Parys Mountain Windmill is a Grade II listed building located on the highest point of Parys Mountain near Amlwch, Anglesey, Wales. The structure was built in 1878 to assist a local copper mine in the removal of water from mine shafts. It was the last tower mill built in Wales. The windmill remained in use until the mine's closure in 1904.

==History==
The area around Parys Mountain has been mined for copper for several centuries. A substantial source of copper ore was discovered in 1768 and the site quickly developed into the world's largest copper mine. As the mine progressed, its shafts were sunk further into the ground and the need for the removal of water increased. This was initially done by hand and later by steam engine. In order to save money on the coal required to power the engines, the Parys Mountain Windmill was constructed in 1878, around 200 m the mine, to replace the engines. The windmill was the last tower mill built in Wales. It was also used to remove ore from the shafts and lift machinery in and out for miners.

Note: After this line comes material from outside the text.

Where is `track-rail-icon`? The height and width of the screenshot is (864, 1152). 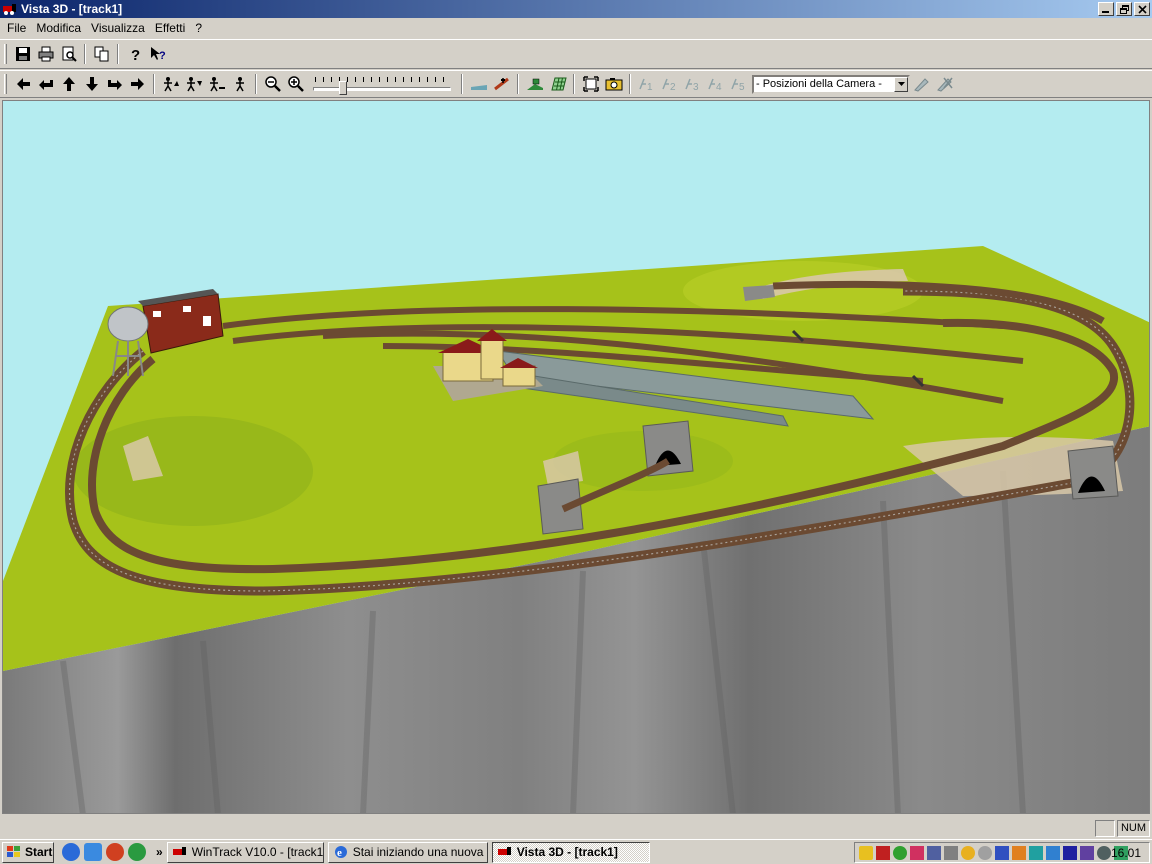
track-rail-icon is located at coordinates (501, 84).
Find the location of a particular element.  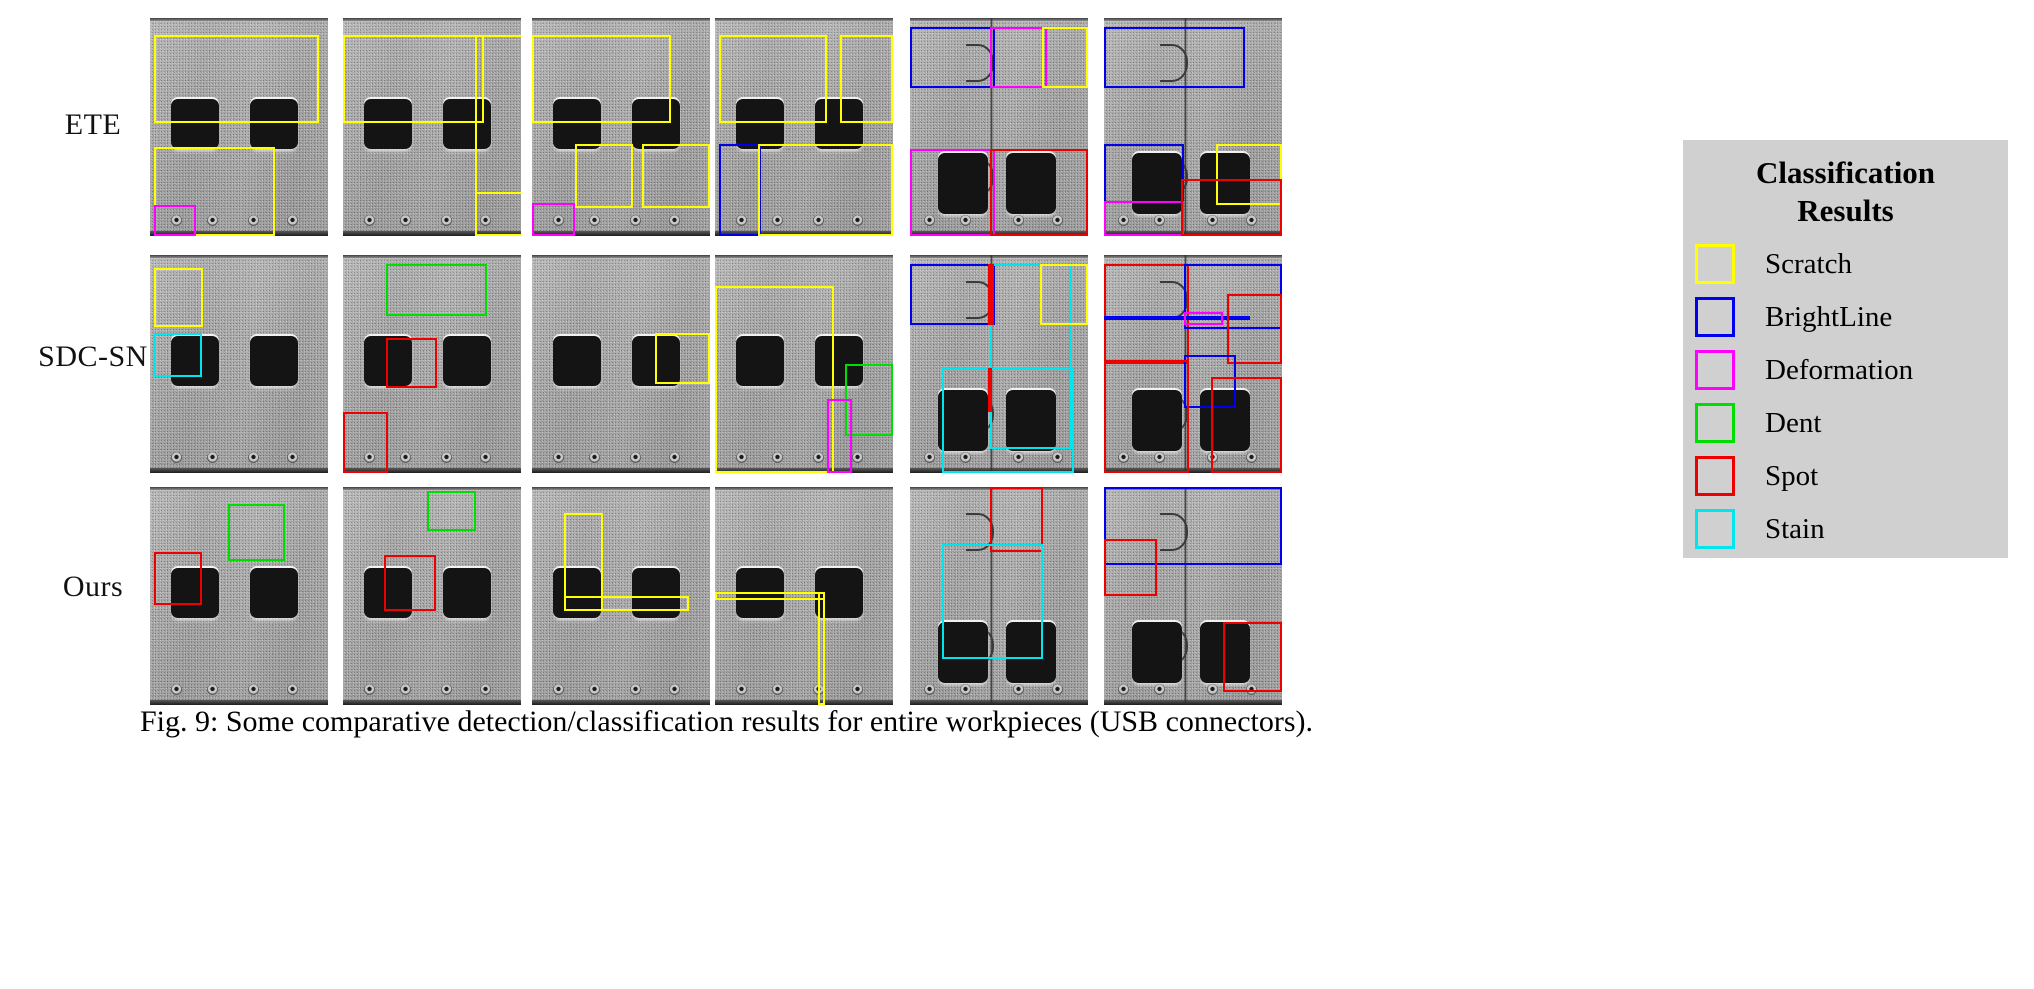

legend-swatch-dent-icon is located at coordinates (1715, 424).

The windmill was unusual in that it featured five sails, the only windmill in Anglesey that was constructed in this way; typically windmills are built with four. It was also constructed with three doorways. The site remained in production for more than two decades before it eventually closed in 1904. The windmill fell into a state of disrepair and, by the end of the 1920, was described as a "capless shell".

==Geography==
The Parys Mountain Windmill is located at the top of Parys Mountain and is visible for miles around. The structure was built at the mountain's highest point, 138 m above sea level. The Royal Commission on the Ancient and Historical Monuments of Wales reports that a survey of the structure, undertaken in 1975, noted that it measured 10.8 m high and featured a 2.3 m deep cellar.